Where are we with that with most of your customers and how do cloud migrations sound like today versus maybe a couple of years ago?
Dave Opsler, CFO, Datadog: Yeah, mean, think I said that we there’s about, I don’t know, twenty, thirty whatever percent of the applications are now in the cloud. The vast majority of applications right now are in legacy technology and on premise. And we said this trend is upward and long because essentially the customers are either cloud natives, meaning that everything is going to be in the cloud or there are larger enterprises or legacy companies and they’re going to be on a journey. And most of them are prioritizing the most important applications and it’s going to take a long time. So essentially when you look at the hyperscalers X the effect of AI and you look at Datadog, what you see is an expansion rate of workloads that has been going on for a long time.
Now we have something else that’s complemented that. The reason why our growth rates have been higher than their growth removing AI is because we only had one product seven or eight years ago and we’re building a platform. So what we’re doing is cross selling and consolidating market share. So in our infrastructure and some of our products, they’re very, very aligned to cloud workloads. But then we’ve had another growth driver of taking APM from zero to over seven fifty million, logs from zero to over seven fifty and taking this market share and consolidating.
That’s the main reason why our growth rates has for a long time been superior to the basic growth rate of workloads. The work growth rate of workloads is very important. It’s like the underpinning, but it isn’t everything. There’s a lot of other products on top of that to monitor the workloads. Yeah.
Koji Ikeda, Software Analyst, BofA: I’m going to ask you the AWS correlation. Know a lot of investors kind of look at growth rates versus Datadog and one thing that I think about is AWS is a revenue number and you just said you really monetize on workloads.
Dave Opsler, CFO, Datadog: So what It’s the same thing. Meant where workloads are, are we just price based on workload units?
Koji Ikeda, Software Analyst, BofA: Same thing. What I was going to ask I know a lot of people look at that revenue number, that growth number from AWS, But is there something else out there that we should be looking at or thinking about from a workload perspective or visibility of workloads out there that could help us frame how much new workload is being created out there that’s out there for
Dave Opsler, CFO, Datadog: you And it’s complex because the AI thing has I mean, I think some of maybe Microsoft does give you a little clue of what the growth rate is from the AI. AWS doesn’t. So it’s a little hard because we have two numbers out there, right? We have our top line revenue growth in the mid-20s and then we have the effect from the AI. But I think I just listed them.
Essentially, our infrastructure product, which is container serverless, that type of thing, network is a cloud cost is correlated, let’s say, the mix of the business between AWS, Azure and GCP, of which still AWS is the largest set of workloads we’re monitoring. But on top of that, we have those other products and the consolidation in the platform. So it’s the platform effect and the consolidation and the SKU launch that has made Datadog’s growth rate sustainably larger than those for a long time.

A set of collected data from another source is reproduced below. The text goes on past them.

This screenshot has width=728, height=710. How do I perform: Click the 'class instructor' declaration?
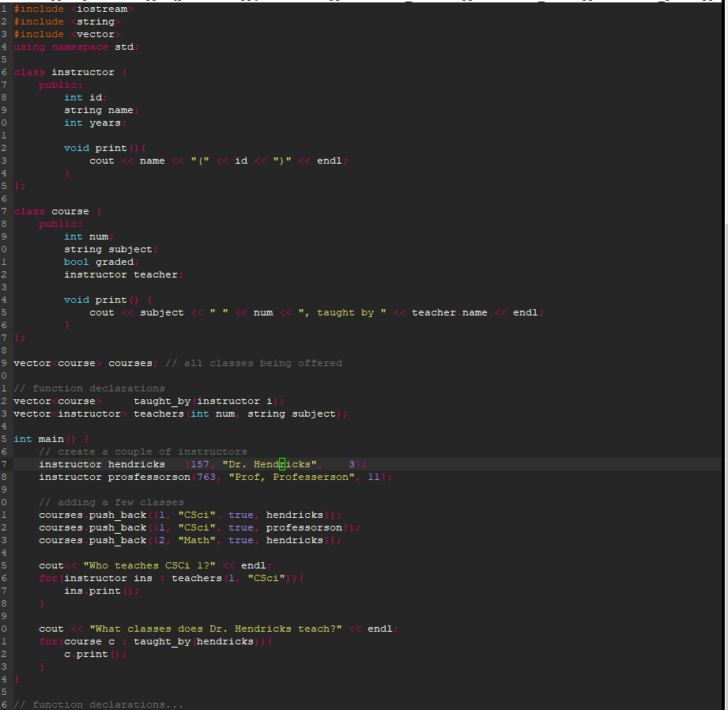tap(65, 72)
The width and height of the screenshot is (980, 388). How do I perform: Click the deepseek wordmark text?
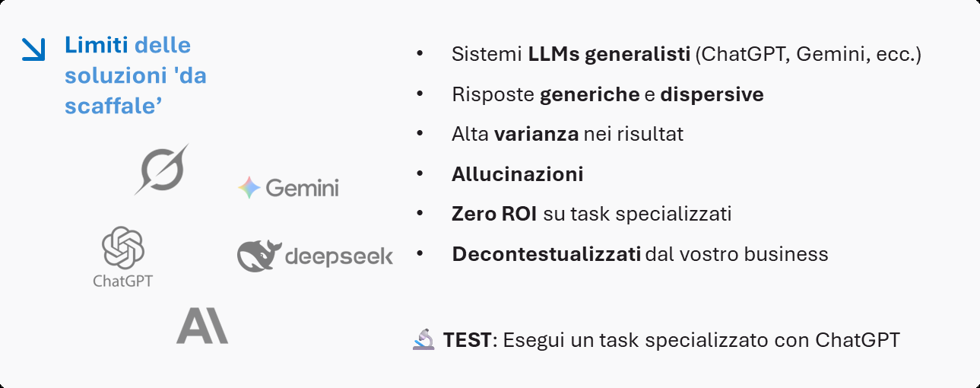pos(339,257)
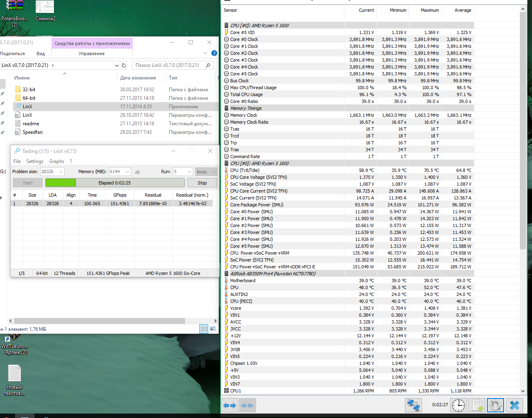Click the network monitors icon in HWiNFO
The height and width of the screenshot is (418, 532).
pos(413,405)
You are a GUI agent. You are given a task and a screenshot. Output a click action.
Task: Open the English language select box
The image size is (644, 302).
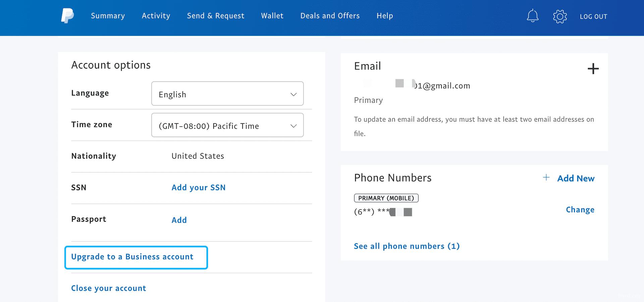[x=221, y=94]
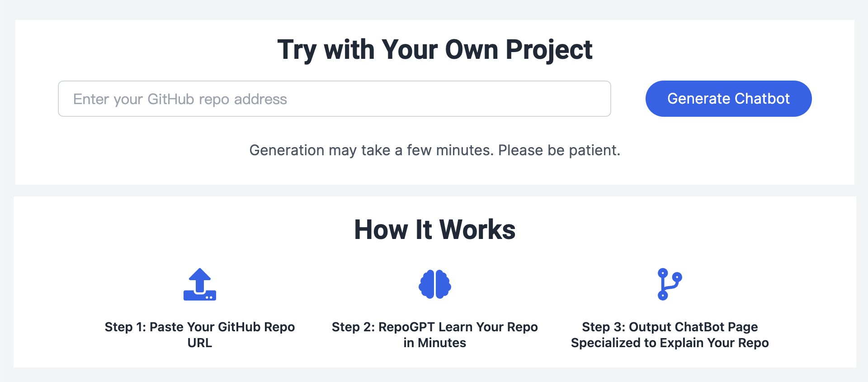Click 'Specialized to Explain Your Repo' text line
Viewport: 868px width, 382px height.
click(x=670, y=343)
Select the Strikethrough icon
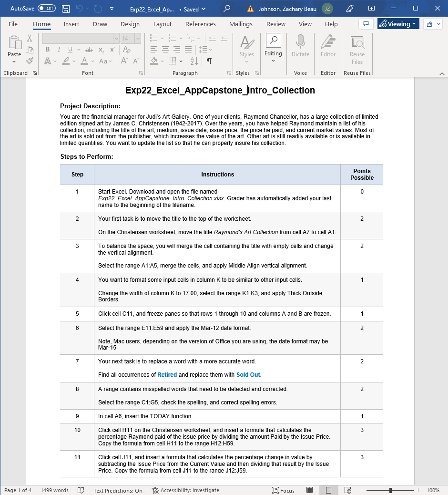The image size is (448, 495). click(88, 49)
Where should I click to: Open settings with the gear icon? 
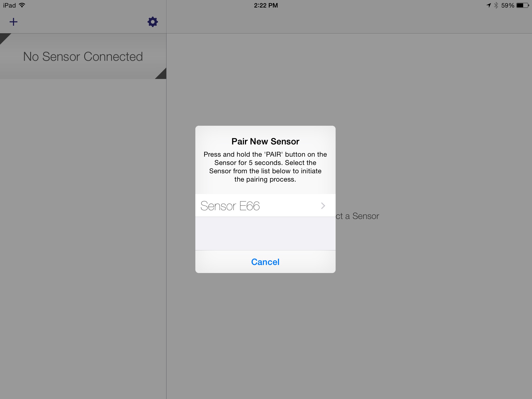tap(153, 22)
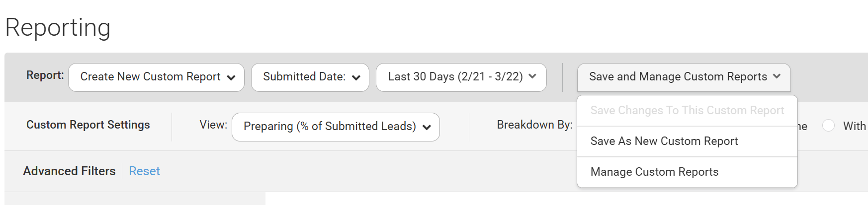Click the chevron arrow next to Submitted Date

point(356,77)
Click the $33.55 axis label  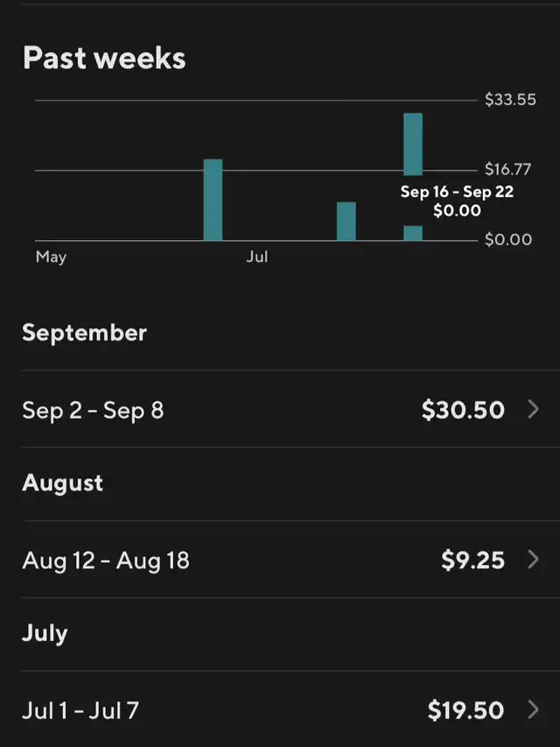(x=510, y=100)
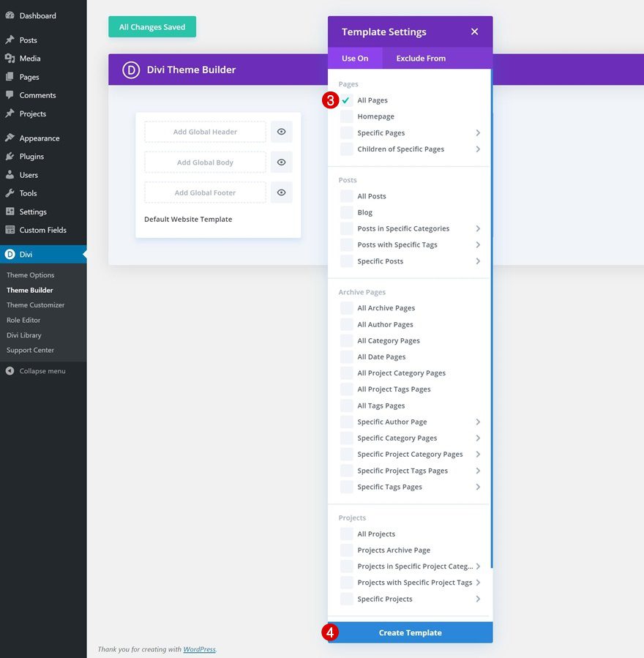Open the Plugins icon in the sidebar

tap(10, 156)
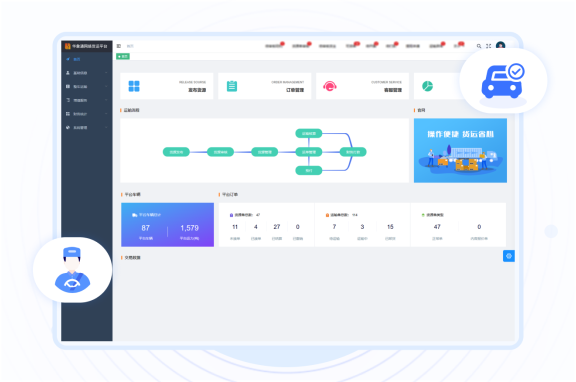Open the user avatar menu
Image resolution: width=576 pixels, height=382 pixels.
pyautogui.click(x=500, y=46)
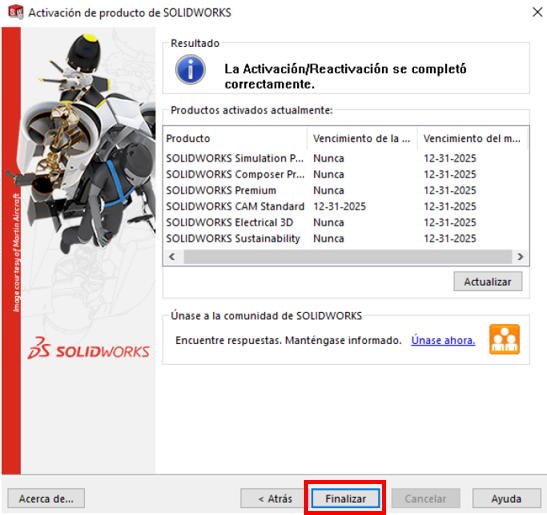Viewport: 547px width, 515px height.
Task: Go back with the Atrás button
Action: point(275,499)
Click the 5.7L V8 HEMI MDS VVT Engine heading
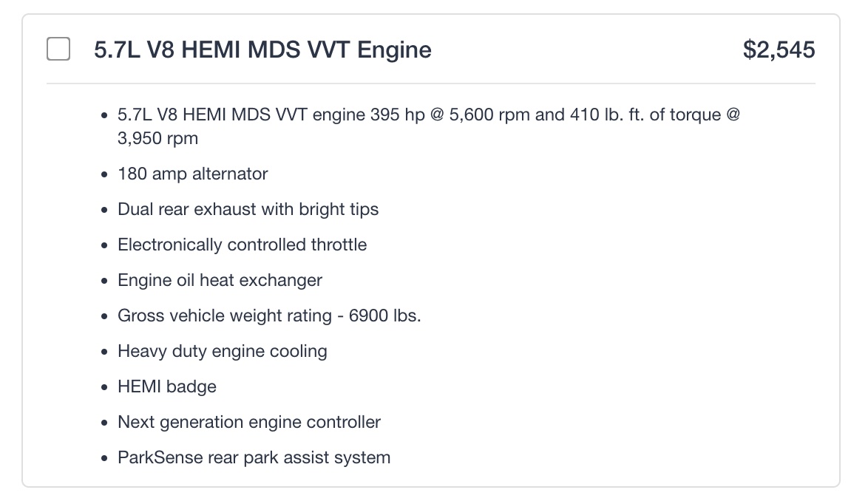Image resolution: width=868 pixels, height=501 pixels. 262,50
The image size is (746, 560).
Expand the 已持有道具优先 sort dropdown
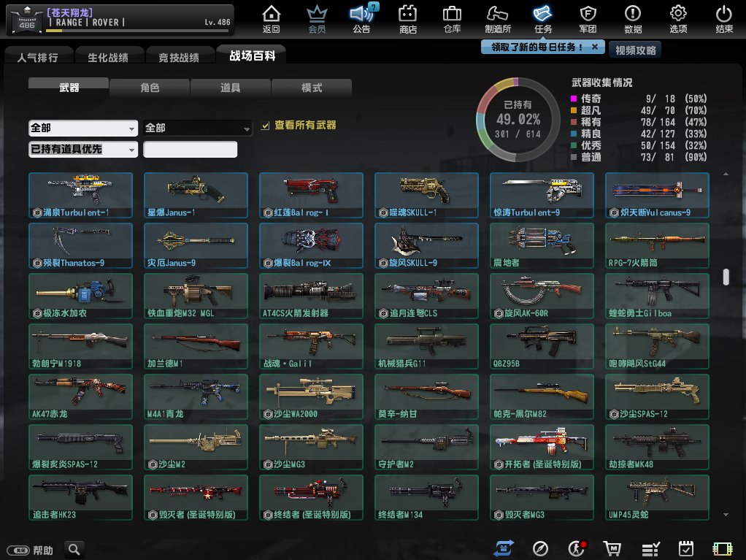[83, 149]
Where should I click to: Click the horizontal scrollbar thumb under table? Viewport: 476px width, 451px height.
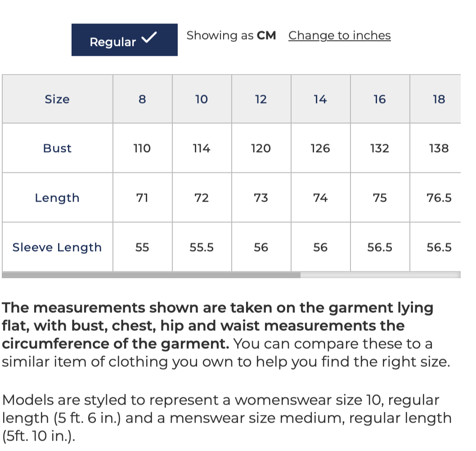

Koji Ikeda, Software Analyst, BofA: You guys have a lot of enterprise customers. I think you got 45% of the Fortune 500. So in it with a lot of them. What is the expansion potential within the Fortune five hundred still? It’s a lot of green space and how do you go about attacking that expansion potential?
Dave Opsler, CFO, Datadog: That’s a good question. So I would say that there’s two ways to cut this, statistic that you said and we also said that we have upper three thousands of customers who are paying us more than $100,000 and that accounts for upper 80s percent of revenues. So we’re doing pretty much similar things with the cloud natives and the enterprises. We’re essentially winning use cases. We are consolidating tools so that we take the wallet.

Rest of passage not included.